__INSTRUCTIONS FOR THE TASK__: Could you output every record below exactly as it appears?

-=-=-=-=-

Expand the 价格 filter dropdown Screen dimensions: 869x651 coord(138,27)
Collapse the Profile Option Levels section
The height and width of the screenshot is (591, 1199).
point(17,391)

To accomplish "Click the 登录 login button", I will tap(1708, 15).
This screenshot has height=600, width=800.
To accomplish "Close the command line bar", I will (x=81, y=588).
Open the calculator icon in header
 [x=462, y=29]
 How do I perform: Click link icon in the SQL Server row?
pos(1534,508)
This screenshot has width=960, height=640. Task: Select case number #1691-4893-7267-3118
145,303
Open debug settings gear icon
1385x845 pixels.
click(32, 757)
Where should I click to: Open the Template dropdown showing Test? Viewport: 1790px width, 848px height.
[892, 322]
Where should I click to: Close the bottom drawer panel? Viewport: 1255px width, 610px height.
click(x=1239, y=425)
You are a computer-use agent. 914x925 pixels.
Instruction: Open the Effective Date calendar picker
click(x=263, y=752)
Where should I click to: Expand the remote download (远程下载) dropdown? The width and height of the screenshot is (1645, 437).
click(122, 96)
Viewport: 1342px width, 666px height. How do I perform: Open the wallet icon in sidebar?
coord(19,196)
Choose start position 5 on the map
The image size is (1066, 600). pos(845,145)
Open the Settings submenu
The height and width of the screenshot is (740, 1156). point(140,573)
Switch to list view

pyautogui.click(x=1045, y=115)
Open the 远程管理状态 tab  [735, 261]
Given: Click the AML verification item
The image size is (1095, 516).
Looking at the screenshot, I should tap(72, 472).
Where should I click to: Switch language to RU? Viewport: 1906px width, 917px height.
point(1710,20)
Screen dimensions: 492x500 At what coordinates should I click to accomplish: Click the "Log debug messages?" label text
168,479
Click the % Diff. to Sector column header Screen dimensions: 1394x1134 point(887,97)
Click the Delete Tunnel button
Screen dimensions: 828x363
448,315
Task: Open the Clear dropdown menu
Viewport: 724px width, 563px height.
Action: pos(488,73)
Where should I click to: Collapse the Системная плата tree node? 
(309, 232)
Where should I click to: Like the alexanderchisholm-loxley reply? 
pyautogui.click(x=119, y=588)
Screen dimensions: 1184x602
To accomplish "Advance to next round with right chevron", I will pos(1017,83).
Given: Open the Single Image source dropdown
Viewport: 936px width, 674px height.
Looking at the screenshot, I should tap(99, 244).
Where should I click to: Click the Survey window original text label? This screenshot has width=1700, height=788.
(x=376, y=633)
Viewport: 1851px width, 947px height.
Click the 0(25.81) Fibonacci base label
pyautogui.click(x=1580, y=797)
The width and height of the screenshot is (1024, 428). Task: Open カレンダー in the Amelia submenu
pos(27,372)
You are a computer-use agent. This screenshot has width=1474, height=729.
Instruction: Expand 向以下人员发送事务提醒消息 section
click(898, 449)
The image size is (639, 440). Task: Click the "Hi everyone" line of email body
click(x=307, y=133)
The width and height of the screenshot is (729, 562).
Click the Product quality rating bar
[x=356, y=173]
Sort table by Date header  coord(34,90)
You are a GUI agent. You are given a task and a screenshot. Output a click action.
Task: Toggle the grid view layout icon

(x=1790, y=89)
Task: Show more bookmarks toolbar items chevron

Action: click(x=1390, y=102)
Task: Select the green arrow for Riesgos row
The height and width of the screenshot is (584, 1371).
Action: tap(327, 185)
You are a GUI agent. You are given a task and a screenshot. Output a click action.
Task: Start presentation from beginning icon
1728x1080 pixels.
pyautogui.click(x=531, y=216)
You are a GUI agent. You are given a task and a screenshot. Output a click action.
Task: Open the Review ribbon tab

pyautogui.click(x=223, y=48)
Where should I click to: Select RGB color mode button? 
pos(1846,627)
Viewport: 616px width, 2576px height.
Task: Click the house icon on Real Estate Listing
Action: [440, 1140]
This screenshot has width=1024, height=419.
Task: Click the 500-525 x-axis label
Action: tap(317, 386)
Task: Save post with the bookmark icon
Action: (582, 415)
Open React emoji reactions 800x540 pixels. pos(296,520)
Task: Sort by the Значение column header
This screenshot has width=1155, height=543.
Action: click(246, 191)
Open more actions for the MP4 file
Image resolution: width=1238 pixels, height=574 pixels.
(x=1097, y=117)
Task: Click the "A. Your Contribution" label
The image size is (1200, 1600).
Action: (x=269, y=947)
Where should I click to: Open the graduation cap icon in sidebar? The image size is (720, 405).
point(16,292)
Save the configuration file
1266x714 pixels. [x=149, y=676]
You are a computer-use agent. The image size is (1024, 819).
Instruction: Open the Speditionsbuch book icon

-=-=-=-=-

__ANSWER BOX__:
Expand the 价格 filter dropdown Screen dimensions: 869x651 coord(138,27)
Collapse the Profile Option Levels section
The height and width of the screenshot is (591, 1199).
point(17,391)

To accomplish "Click the 登录 login button", I will tap(1708, 15).
This screenshot has height=600, width=800.
To accomplish "Close the command line bar", I will (x=81, y=588).
Open the calculator icon in header
 [x=462, y=29]
 How do I perform: Click link icon in the SQL Server row?
pos(1534,508)
This screenshot has width=960, height=640. Task: Select case number #1691-4893-7267-3118
145,303
Open debug settings gear icon
1385x845 pixels.
click(32, 757)
Where should I click to: Open the Template dropdown showing Test? Viewport: 1790px width, 848px height.
[892, 322]
Where should I click to: Close the bottom drawer panel? Viewport: 1255px width, 610px height.
click(x=1239, y=425)
You are a computer-use agent. 914x925 pixels.
Instruction: Open the Effective Date calendar picker
click(x=263, y=752)
Where should I click to: Expand the remote download (远程下载) dropdown? The width and height of the screenshot is (1645, 437).
click(122, 96)
Viewport: 1342px width, 666px height. How do I perform: Open the wallet icon in sidebar?
coord(19,196)
Choose start position 5 on the map
The image size is (1066, 600). pos(845,145)
Open the Settings submenu
The height and width of the screenshot is (740, 1156). point(140,573)
Switch to list view

pyautogui.click(x=1045, y=115)
Open the 远程管理状态 tab  [735, 261]
Given: Click the AML verification item
The image size is (1095, 516).
Looking at the screenshot, I should tap(72, 472).
Where should I click to: Switch language to RU? Viewport: 1906px width, 917px height.
point(1710,20)
Screen dimensions: 492x500 At what coordinates should I click to accomplish: Click the "Log debug messages?" label text
168,479
Click the % Diff. to Sector column header Screen dimensions: 1394x1134 point(887,97)
Click the Delete Tunnel button
Screen dimensions: 828x363
448,315
Task: Open the Clear dropdown menu
Viewport: 724px width, 563px height.
Action: pos(488,73)
Where should I click to: Collapse the Системная плата tree node? 
(309, 232)
Where should I click to: Like the alexanderchisholm-loxley reply? 
pyautogui.click(x=119, y=588)
Screen dimensions: 1184x602
To accomplish "Advance to next round with right chevron", I will pos(1017,83).
Given: Open the Single Image source dropdown
Viewport: 936px width, 674px height.
Looking at the screenshot, I should tap(99, 244).
Where should I click to: Click the Survey window original text label? This screenshot has width=1700, height=788.
(x=376, y=633)
Viewport: 1851px width, 947px height.
Click the 0(25.81) Fibonacci base label
pyautogui.click(x=1580, y=797)
The width and height of the screenshot is (1024, 428). Task: Open カレンダー in the Amelia submenu
pos(27,372)
You are a computer-use agent. This screenshot has width=1474, height=729.
Instruction: Expand 向以下人员发送事务提醒消息 section
click(898, 449)
The image size is (639, 440). Task: Click the "Hi everyone" line of email body
click(x=307, y=133)
The width and height of the screenshot is (729, 562).
Click the Product quality rating bar
[x=356, y=173]
Sort table by Date header  coord(34,90)
You are a GUI agent. You are given a task and a screenshot. Output a click action.
Task: Toggle the grid view layout icon

(x=1790, y=89)
Task: Show more bookmarks toolbar items chevron

Action: click(x=1390, y=102)
Task: Select the green arrow for Riesgos row
The height and width of the screenshot is (584, 1371).
Action: tap(327, 185)
You are a GUI agent. You are given a task and a screenshot. Output a click action.
Task: Start presentation from beginning icon
1728x1080 pixels.
pyautogui.click(x=531, y=216)
You are a GUI agent. You are given a task and a screenshot. Output a click action.
Task: Open the Review ribbon tab

pyautogui.click(x=223, y=48)
Where should I click to: Select RGB color mode button? 
pos(1846,627)
Viewport: 616px width, 2576px height.
Task: Click the house icon on Real Estate Listing
Action: [440, 1140]
This screenshot has width=1024, height=419.
Task: Click the 500-525 x-axis label
Action: tap(317, 386)
Task: Save post with the bookmark icon
Action: (582, 415)
Open React emoji reactions 800x540 pixels. pos(296,520)
Task: Sort by the Значение column header
This screenshot has width=1155, height=543.
Action: click(246, 191)
Open more actions for the MP4 file
Image resolution: width=1238 pixels, height=574 pixels.
(x=1097, y=117)
Task: Click the "A. Your Contribution" label
The image size is (1200, 1600).
Action: (x=269, y=947)
Where should I click to: Open the graduation cap icon in sidebar? The image size is (720, 405).
point(16,292)
Save the configuration file
1266x714 pixels. [x=149, y=676]
You are a computer-use agent. The image size is (1024, 819).
Instruction: Open the Speditionsbuch book icon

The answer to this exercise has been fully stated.